Regexes are already a nasty symbol soup, and more noise doesn't help readability. You may not love this:

/[+-]?\d(\.\d+)/

…but you'll have a hard time convincing me that this is an improvement:

#/[+-]?\d(\.\d+)/#

I can just imagine explaining that to students: “No, no, both # and / are delimiters, whereas all those other symbols are part of the Swift syntax….” Regex literal syntax is daunting enough as it is.

(An aside: several comments mention #/…#/ instead of #/…/#. Surely you mean the latter, not the unbalanced former?! Keep in mind that the Swift extended string syntax is #"…"#. That is a syntactic precedent to strictly respect.)

The extra noise is especially bothersome given the proposal’s appealing idea that regex literals might be used to concisely express small molecules in a larger DSL-based regex. In such usage, regex literals are small, and the signal-to-noise reduction of the bigger delimiter is thus significant. The version on the right is a significant regression to my eye:

let regex = Regex {                    let regex = Regex {
  Capture { /[$£]/ }                     Capture { #/[$£]/# }
  TryCapture {                           TryCapture {
    /\d+/                                  #/\d+/#
    "."                                    "."
    /\d{2}/                                #/\d{2}/#
  } transform: {                         } transform: {
    Amount(twoDecimalPlaces: $0)           Amount(twoDecimalPlaces: $0)
  }                                      }
}                                      }

Bleah. If we're introducing that much noise, let’s at least make it expressive noise (keeping in mind Doug’s concerns upthread about #regex(…), which are compelling):

let regex = Regex {
    Capture { #re"[$£]" }
    TryCapture {
        #re"\d+"
        "."
        #re"\d{2}"
    } transform: {
        Amount(twoDecimalPlaces: $0)
    }
}

Again, I am personally in favor of allowing /…/. Parsing concerns seem more fear-based than evidence-based. Some syntactic familiarity is aways nice to offer language newcomers. But if community sentiment runs squarely against it, I’d argue in favor of a new pitch thread devoted to finding a better delimiter than #/…/#. That just seems to me like syntactic salt (or maybe syntactic Bitrex) against using regex literals at all.

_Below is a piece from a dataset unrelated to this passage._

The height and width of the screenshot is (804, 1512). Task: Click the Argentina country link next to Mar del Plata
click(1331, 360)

While syntax always steals the show, I'd like to reiterate my concerns over some other things that IMO deserve a little more discussion than they've received:

Mismatch in optionality between literals and the DSL for nested capture groups:

/(.)*|\d/

→ match type of (Substring, Substring?)

…but IIUC…
```
ChoiceOf {   // supposed to be equiv to above; don't know DSL well yet; making up details
  Capture {
    ZeroOrMore(.any)
  }
  .digit
}
```
→ match type of (Substring, Substring??)
The hidden change in the meaning of all whitespace when #/…/# contains a newline:
```
#/ (foo|bar)(d|f|t) /#
```
matches " foot "

…but IIUC…
```
#/ (foo|bar)
   (d|f|t) /#
```
does not match " foot "

…which seems to me like a footgun.

Edit: whitespace in the middle makes an even more compelling example of this problem:
```
#/hello world/#
```
matches "hello world"
```
#/
  hello world
/#
```
does not match "hello world"

woolsweater · May 9, 2022, 6:24pm

It's just…uuuuugly.

I don't know that we can say there's any objective determination to make about the syntax. I'm looking at your DSL examples with the embedded literals (thanks for making them) and I personally find that the octothorpes are easier to read, because they contrast with their surroundings and let me quickly recognize what they are.

EDITED to clarify exactly which bit I was responding to.

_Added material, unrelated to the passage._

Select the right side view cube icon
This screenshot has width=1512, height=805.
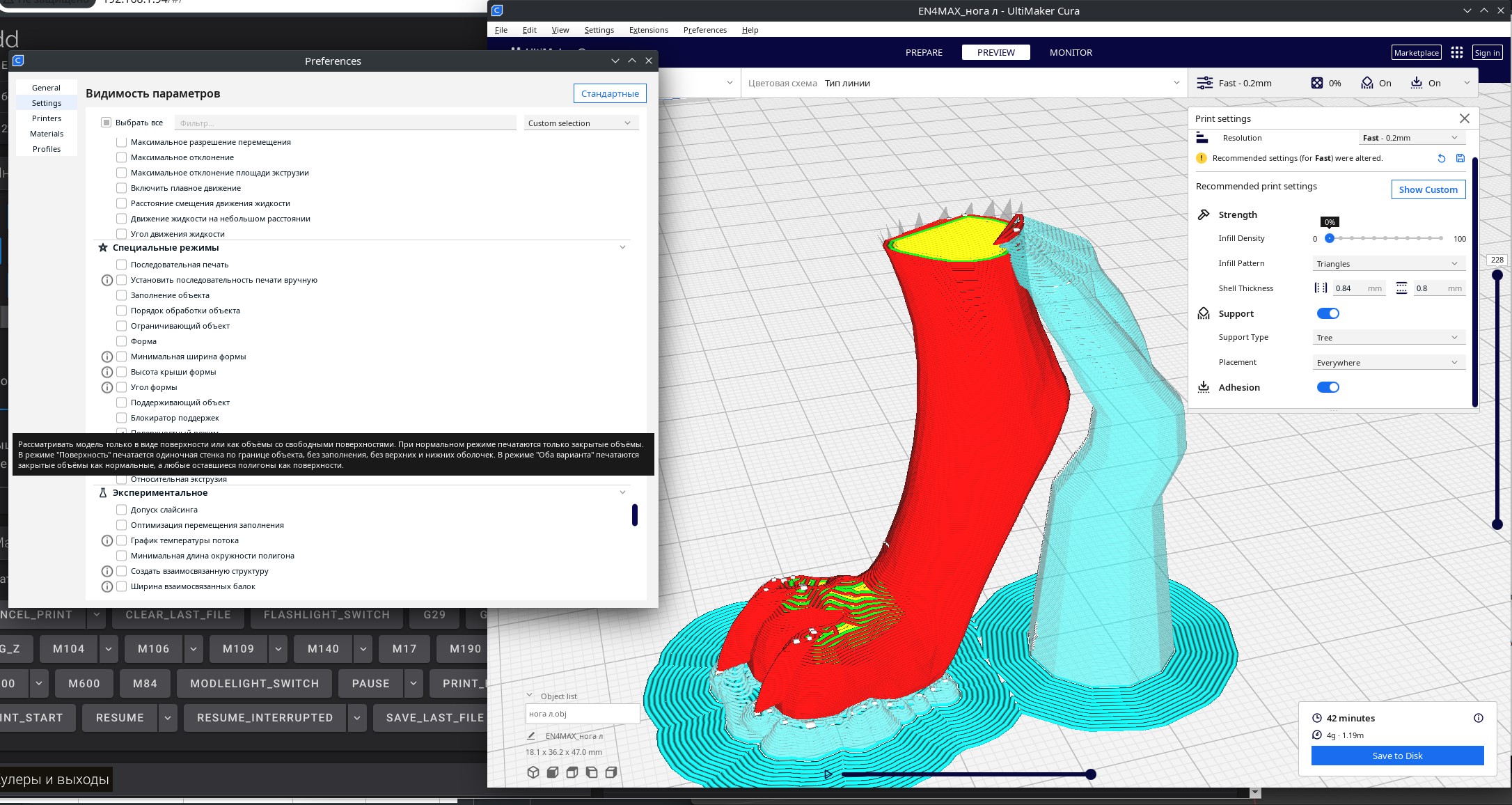(x=611, y=772)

Paul_Cantrell · May 9, 2022, 6:26pm

Well of course there isn’t! Aesthetics are subjective.

They're also necessary and important in language design. Insist on objectivity and nothing but, and you miss half of what matters.

Michael_Ilseman · May 9, 2022, 6:53pm

An argument could be made that #/ as the extended delimiter should have extended syntax enabled by default.